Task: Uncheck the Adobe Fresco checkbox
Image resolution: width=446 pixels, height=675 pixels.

——

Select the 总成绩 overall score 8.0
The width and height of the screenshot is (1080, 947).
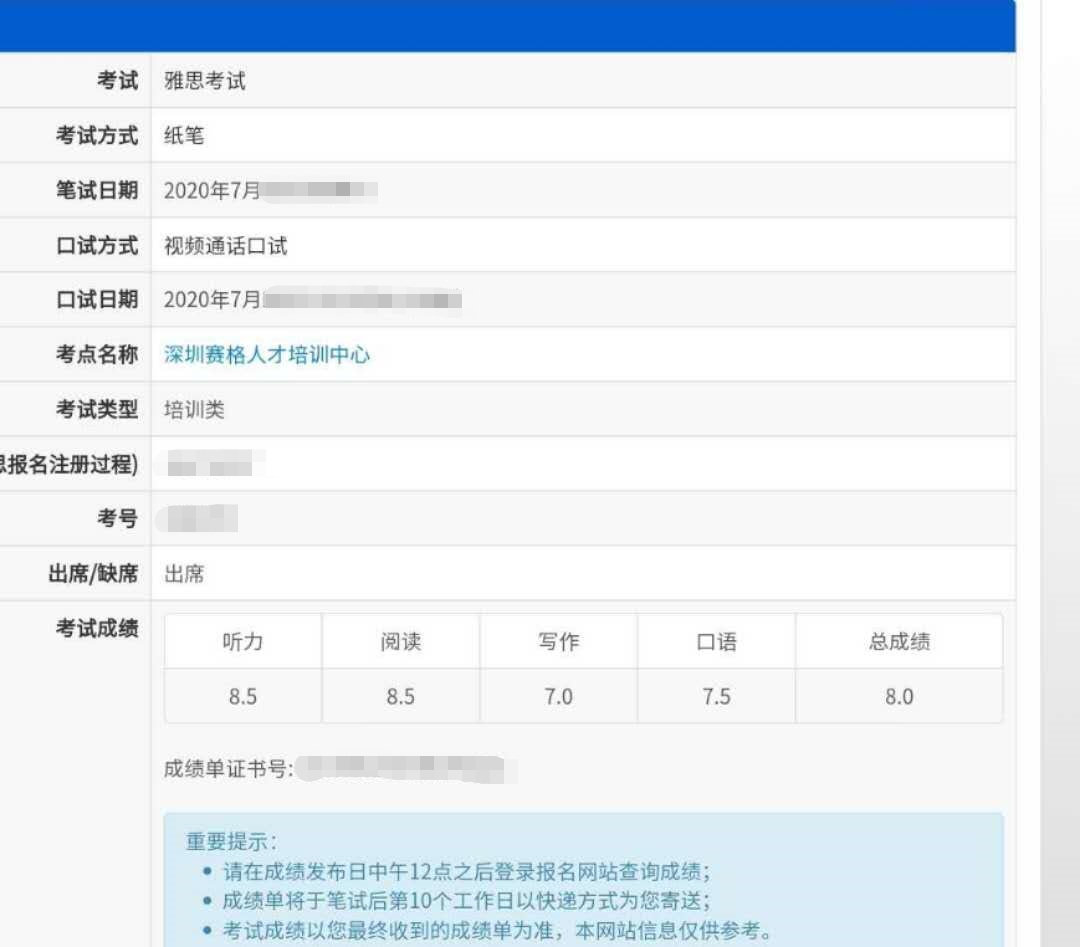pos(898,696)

——

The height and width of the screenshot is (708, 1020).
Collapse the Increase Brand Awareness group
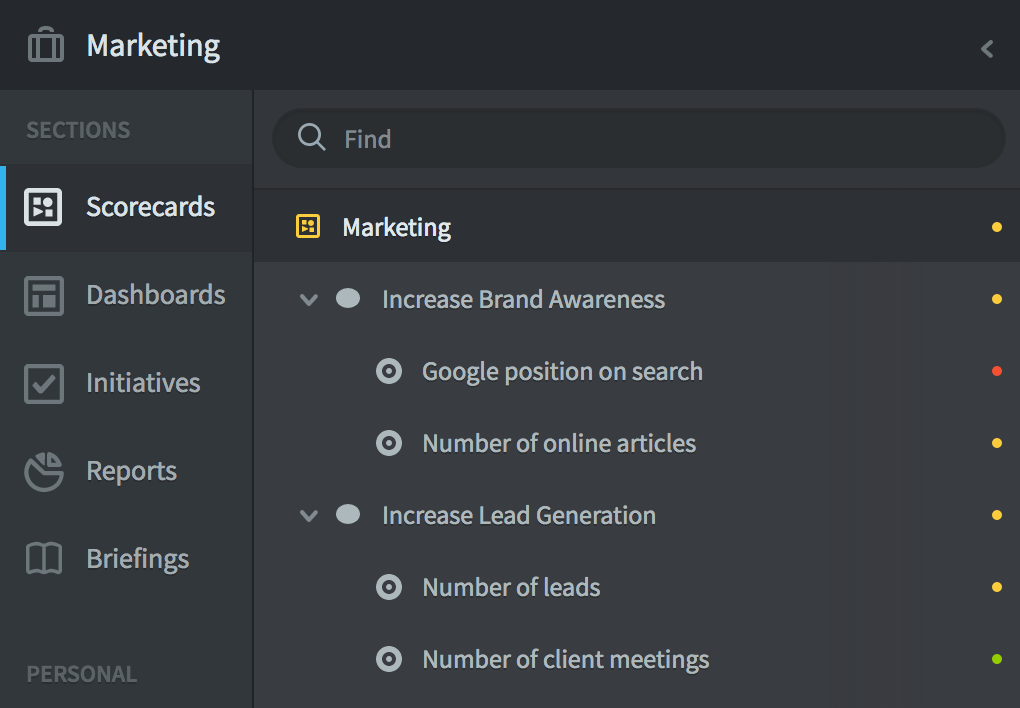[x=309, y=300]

——

— REQUIREMENT —
When you reach the line in the material above that holds "Task: Uncheck the Adobe Fresco checkbox", begin reproducing lines exactly, and stop after the line that holds "Image resolution: width=446".

— OUTPUT FOR THIS EXERCISE —
Task: Uncheck the Adobe Fresco checkbox
Image resolution: width=446 pixels, height=675 pixels.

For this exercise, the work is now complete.